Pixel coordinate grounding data
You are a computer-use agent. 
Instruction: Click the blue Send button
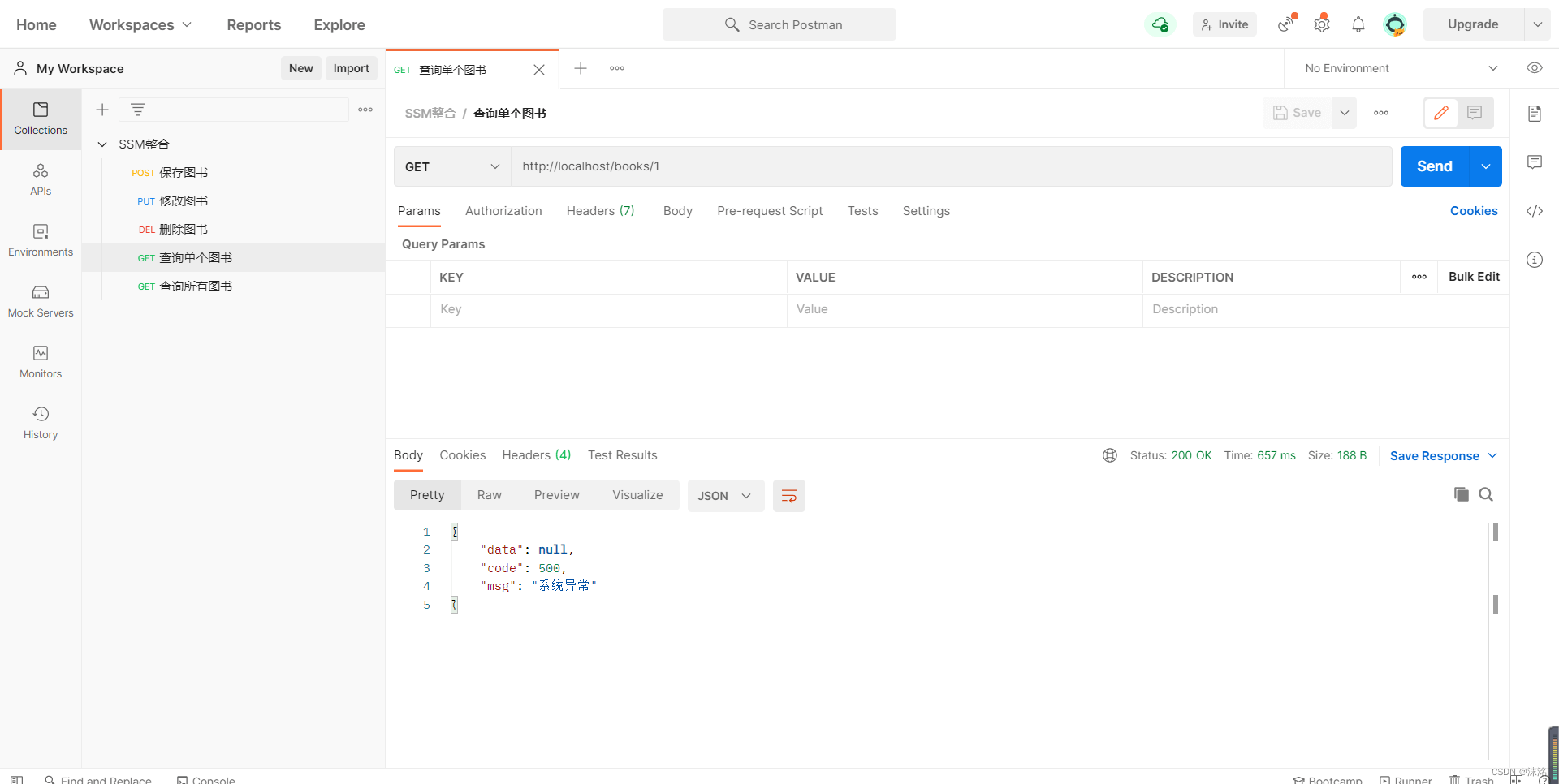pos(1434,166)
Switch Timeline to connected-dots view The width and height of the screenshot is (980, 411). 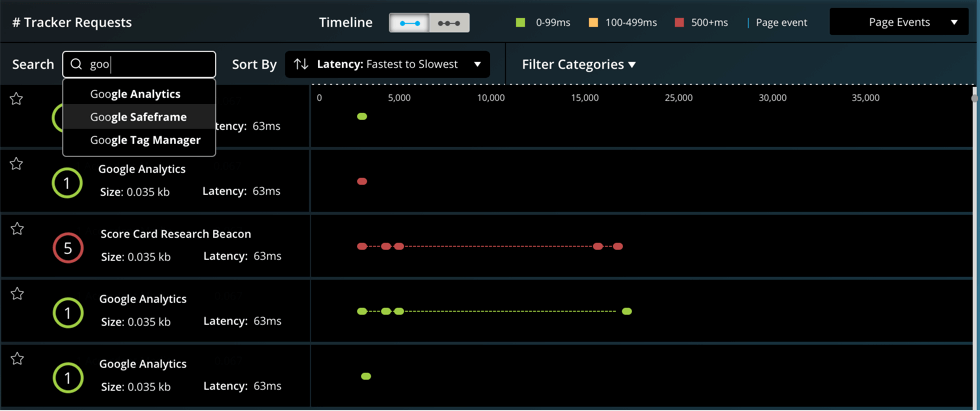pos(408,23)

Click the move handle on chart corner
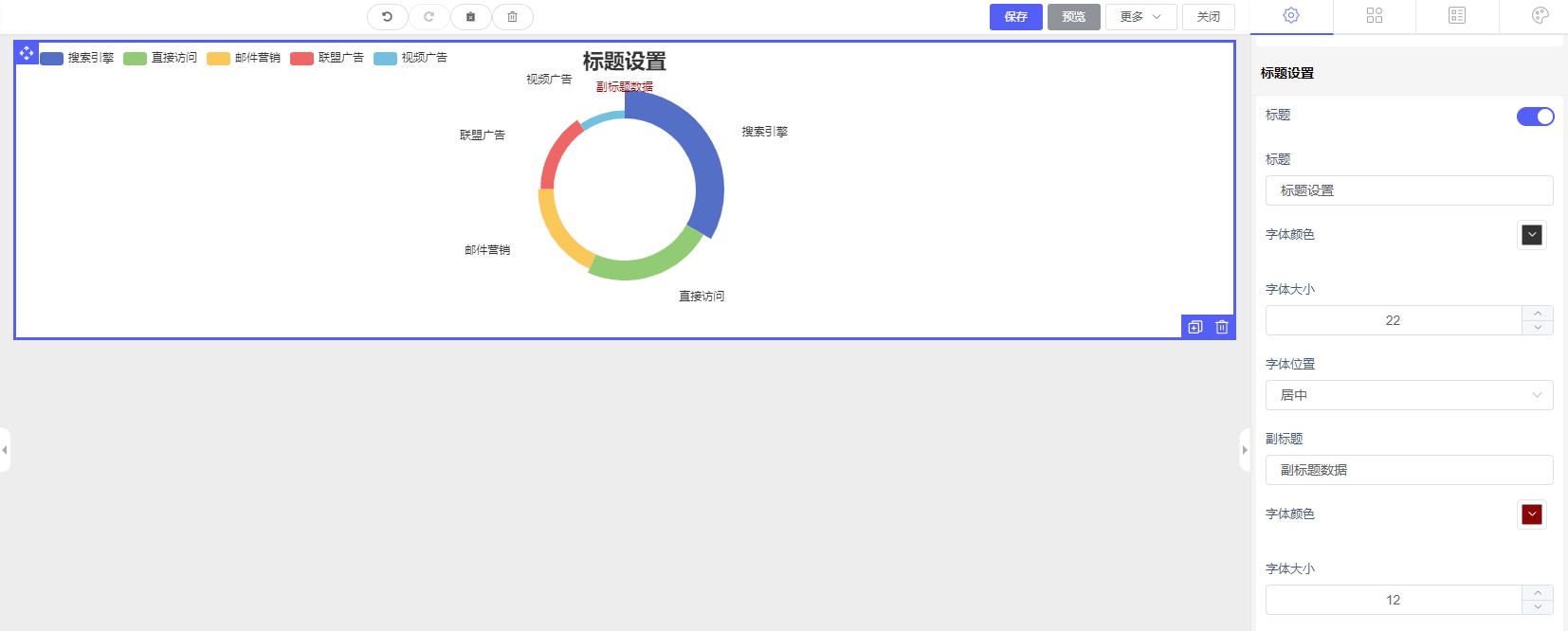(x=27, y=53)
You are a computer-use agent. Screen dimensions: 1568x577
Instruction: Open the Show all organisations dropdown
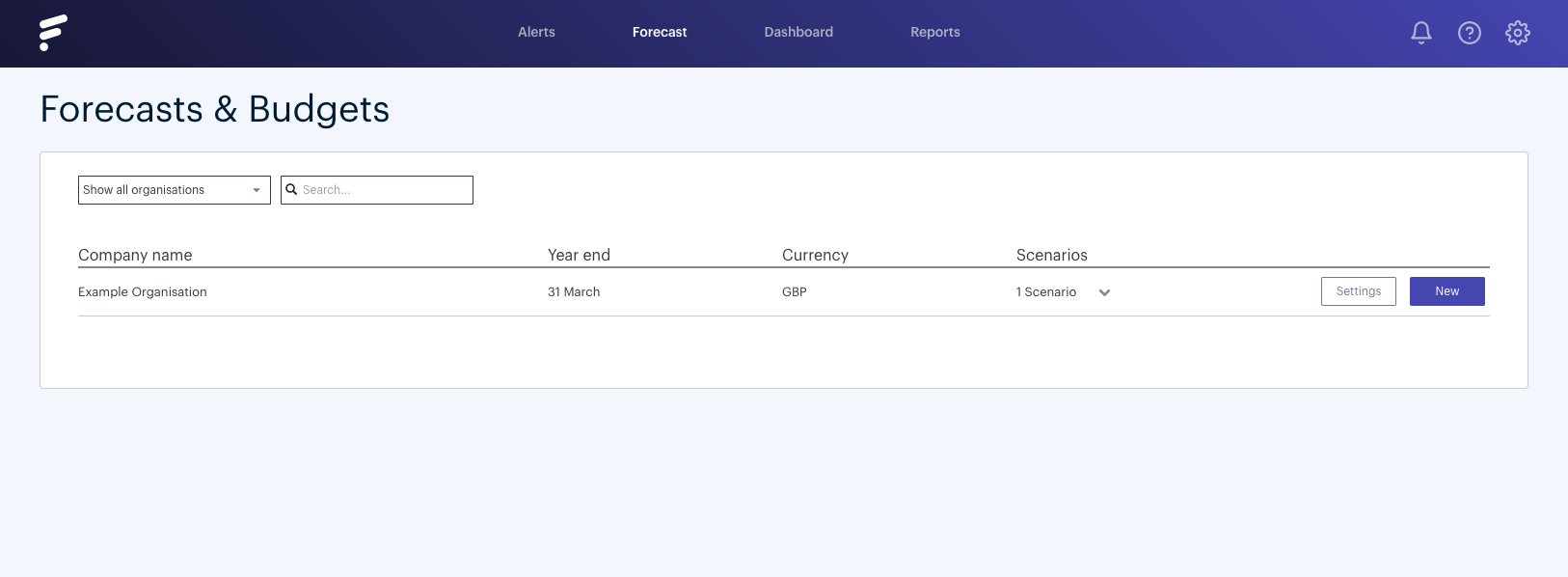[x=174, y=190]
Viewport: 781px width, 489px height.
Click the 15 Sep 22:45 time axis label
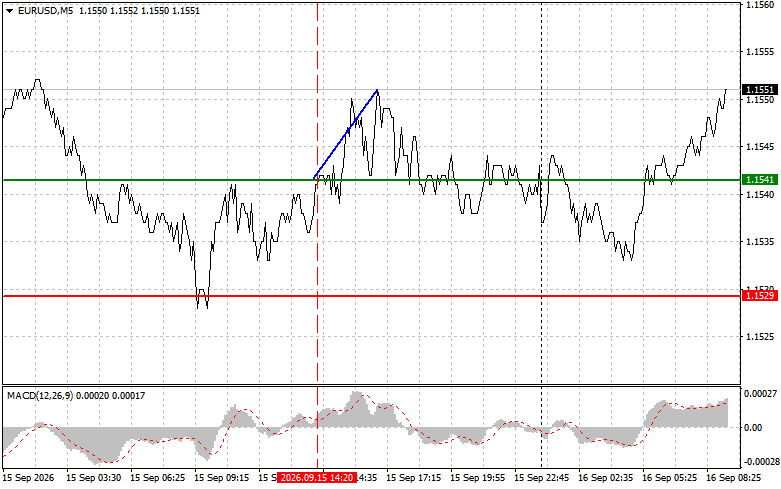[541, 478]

---

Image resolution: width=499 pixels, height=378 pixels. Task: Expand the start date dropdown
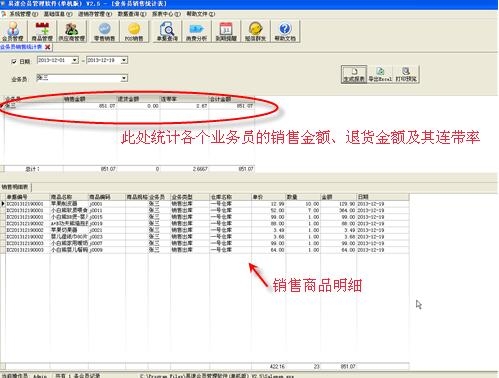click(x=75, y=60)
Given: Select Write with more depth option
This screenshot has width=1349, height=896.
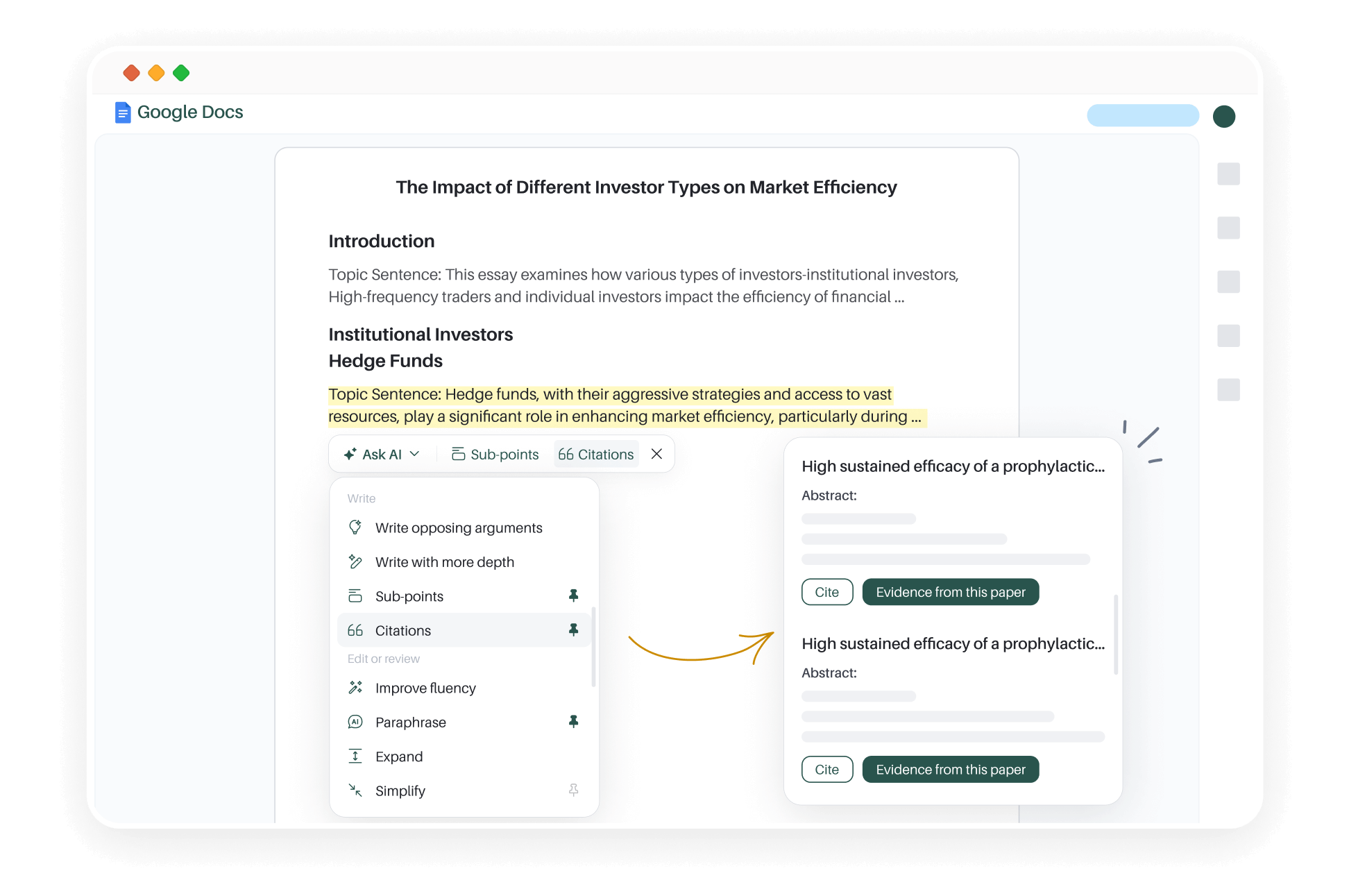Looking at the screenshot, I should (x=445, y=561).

**What is required**
Your answer should consist of every line from the entries that holds "computer".

**Task solution**
You are a computer-use agent. 
You are a computer-use agent. Screen dimensions: 1568x577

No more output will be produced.